Well-to-do Victorians set an immense holiday table for the Christmas feast. Let’s take a look at some of the ‘’Bills of Fare,’’ or menus, from this festive period, and de-mystify some of the delicacies.
This was a very meat driven holiday meal. Roast goose, or for the very wealthy, roast turkey was only one of the meats served during the meal. There could also be a cold boiled ham, roast duck, and/or venison on the table as well as a roast chicken. The meal could begin with oysters or some kind of seafood soup served with crackers and lemon wedges. There may be a meat or poultry pie along with side dishes like creamed celery, mashed potatoes, mashed turnips, various pickled vegetables and cranberry sauces.
Plum pudding is a historic Christmas dinner staple. Plums, like other stone fruits, are really only available in the summer. So, what is Plum Pudding, or Christmas Pudding as it is also known? The word ‘’plum’’ was used by the Pre-Victorians to mean raisins. The pudding contains dried fruits, eggs, suet and lots of alcohol. It can be made up to a year in advance, and the mellowing time brings is what makes a really good Christmas pudding. In Dickens’ A Christmas Carol, Mrs. Cratchet, ‘’entered: flushed, but smiling proudly: with the pudding, like a speckled cannon-ball, so hard and firm, blazing in half of half-a-quarter of ignited brandy, and delight with Christmas holly stuck into the top.’’ The alcohol, of course, creates the flambé effect that would make a very dramatic ending to a Christmas meal.
Sugar Plums are also associated with Christmas celebration from Tchaikovsky’s Nutcracker Suite Ballet to Clement Moore’s The Night Before Christmas poem. I must tell you now that there are no plums in a Sugar Plum. These are actually candies made by coating a small nut or spice seed like cardamom in layers and layers of sugar syrup similar to the way Jordan Almonds or M&M’s are made. They originated in the 16th century and were extremely difficult to make by hand. This is probably why Sugar Plums were so prized, and the word ‘’plum’’ became synonymous with a wonderful event or item.

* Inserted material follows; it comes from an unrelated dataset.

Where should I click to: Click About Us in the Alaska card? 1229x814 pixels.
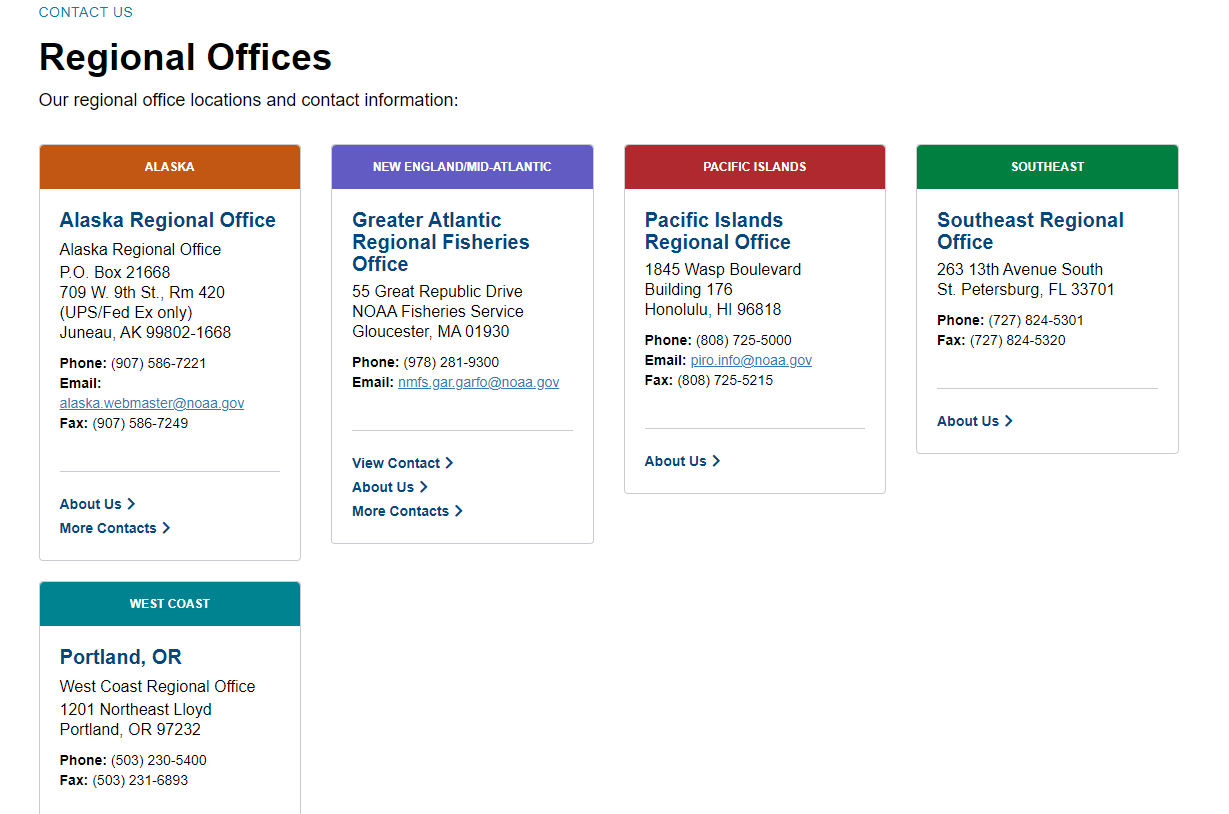pos(91,504)
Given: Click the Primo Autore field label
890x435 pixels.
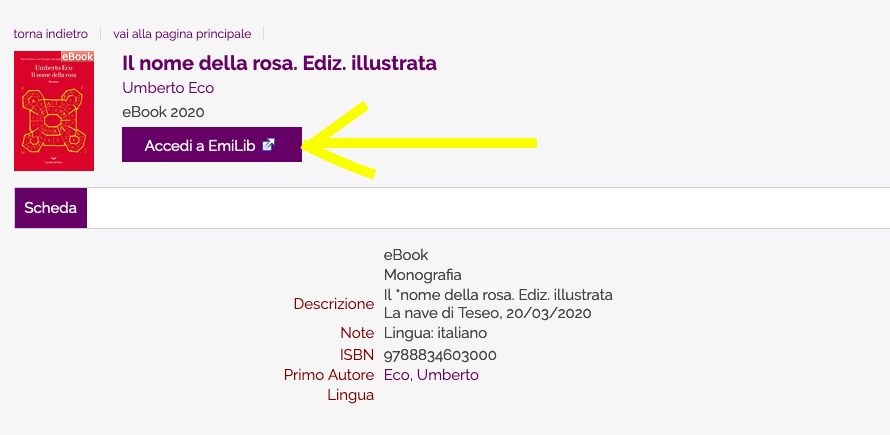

Eggnog seems to have a love hate relationship with revelers. You either love it, like it, or won’t get near it. Historically, it’s a beverage of raw eggs, milk, spices (cinnamon and/or nutmeg) and alcohol. The ‘’nog’’ in Eggnog seems to come from the British term‘’noggin,’’ the name of a small wooden cup used for ale. The ‘nog you might buy in the grocery store probably has very few egg products and more gelatin to create the thick, rich texture. The egg and milk mixture can be simmered to make it completely safe for anyone to consume, but loses a little texture. According to Wikipedia, The Rockefeller University Laboratory of Bacterial Parthenogenesis and Immunology conducted a safety test with eggnog and alcohol. The scientists introduced salmonella into their eggnog mixture made with raw eggs. With a 20% alcohol content and three weeks in the fridge, the salmonella was dead and could no longer sicken anyone. As it turns out, aging your ‘nog for up to a year will create a much more mellow drink that is closer to the original.
There are more weird and wonderful Christmas dinner delicacies you can explore from the Victorian Christmas table. What are your traditional holiday treats and dishes?